The height of Englander’s brilliance is that even the reader is denied the objective truth – whether Pato is alive or dead – although he introduces a pivotal character, a “disappeared” girl who occupies the dungeon cot that had been Pato’s and finds his wadded-up notes hidden in the bedding, and so knows at least portions of Pato’s fate. Yet Englander does not share the notes, and, in fact, writes with pointed nonchalance directly to the reader:

An obvious omission. It’s fair to wonder about the contents of those notes. It’s true that the girl got to read them and memorize them and swallow them down. It wouldn’t be right, though, to share Pato’s message when neither Kaddish nor Lillian will hear it, when neither parent will learn that those notes ever were.

The objective truth behind which to unite is wrested from the reader, as it is denied Lillian and Kaddish, even as its possibility is dangled before us.

Englander implies that we choose our truths based upon our identity which in turn is based on preexisting truths. And implicit in the statement “we choose our truths” is that the truths we choose may be lies. Both truth and identity are mutable, and it is this mutable nature of identity that the government exploits by manipulating the truths of our daily lives. That mutable nature is nowhere more poignant than in the breakdown of the identities of the “disappeared” themselves:
The girl does not yet know where she is or where she is headed. Where she came from has broken down and simplified itself only to before and now, above and below. That is, she does not connect herself to her name and her life, to her studies and her friends, to her family and her dog and the last book she read. The girl wouldn’t have guessed that in being disappeared she would find it easier, better, to disappear herself – complicit in her nonexistence. It is too much to be as was.

Back to this malignant complicity in which not just society generally, but the disappeared themselves are forced to participate. A complicity that accepts truths as lies and lies as truths – and makes enemies of husband and wife as they find themselves on different sides. It is no coincidence that Englander (himself raised an Orthodox Jew) tells a story of Jews within this story of a nation’s abuses and its citizens’ passivity. Echoes of the very sensitive issue of Jewish complicity in the Holocaust can be heard. And, indeed, Lillian reminds the Jewish leader to whom she has gone for help, who accepts and even touts his impotence in negotiating with the government as a kind of power, that he is engaging in the “grand tradition of Jewish diplomacy: Never acknowledge catastrophe until it’s done.… Afterward you’ll raise up a tall building around it.
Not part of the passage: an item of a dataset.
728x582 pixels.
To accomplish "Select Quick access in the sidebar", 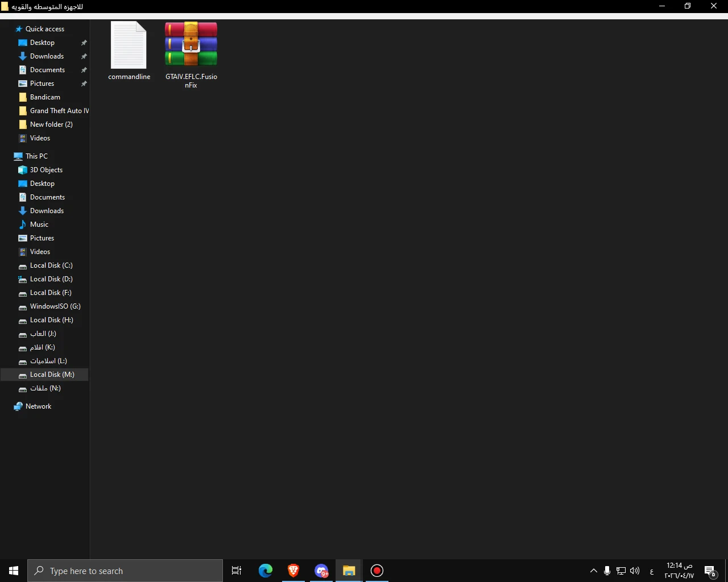I will point(44,29).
You’ll enlist a great Jewish after-the-fact army to fight with all of hell’s fury over how it is to be remembered.” The universal truth is that lies, and acceptance of lies, engender impotence.

Universality is what makes Englander’s book important. In an interview (concerning Englander’s previously published short story collection For the Relief of Unbearable Urges) Englander said “I have no interest in a fiction that isn’t universal; if it’s not universal, then it’s not functioning…the stories are more about the setting facilitating the subtext than vice versa.”
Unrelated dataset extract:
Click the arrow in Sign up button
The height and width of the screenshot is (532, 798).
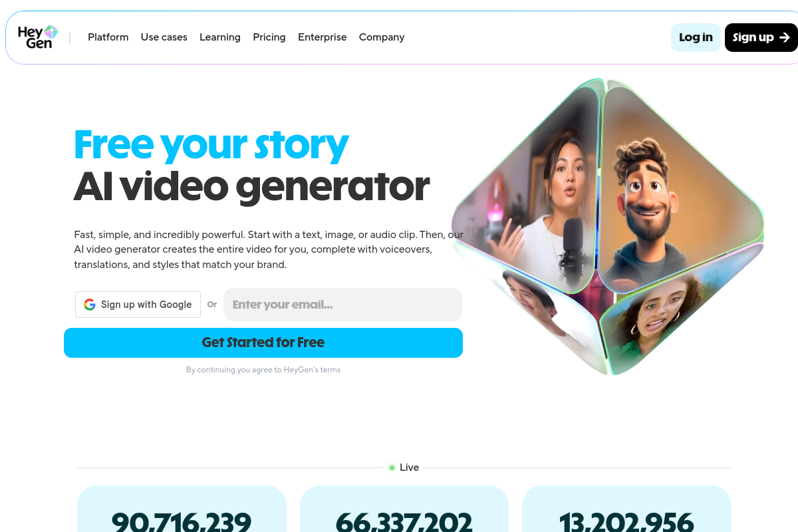tap(785, 37)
While I agree and feel some connective assuagement in the existence of universals, this statement is also depressing. Does the fact that there will always be a setting in which truth is a victim of the human will to power, the human ability to treat others as abstractions or the justifiable means to a rationalized ends, mean that we will never get beyond the abuses and suffering of our past and present Argentinas, Germanies, Chinas, Darfurs, and, yes, even the United States? What will it take to refute the lies, to expose the Machiavellis, to find common ground and unite for the common good?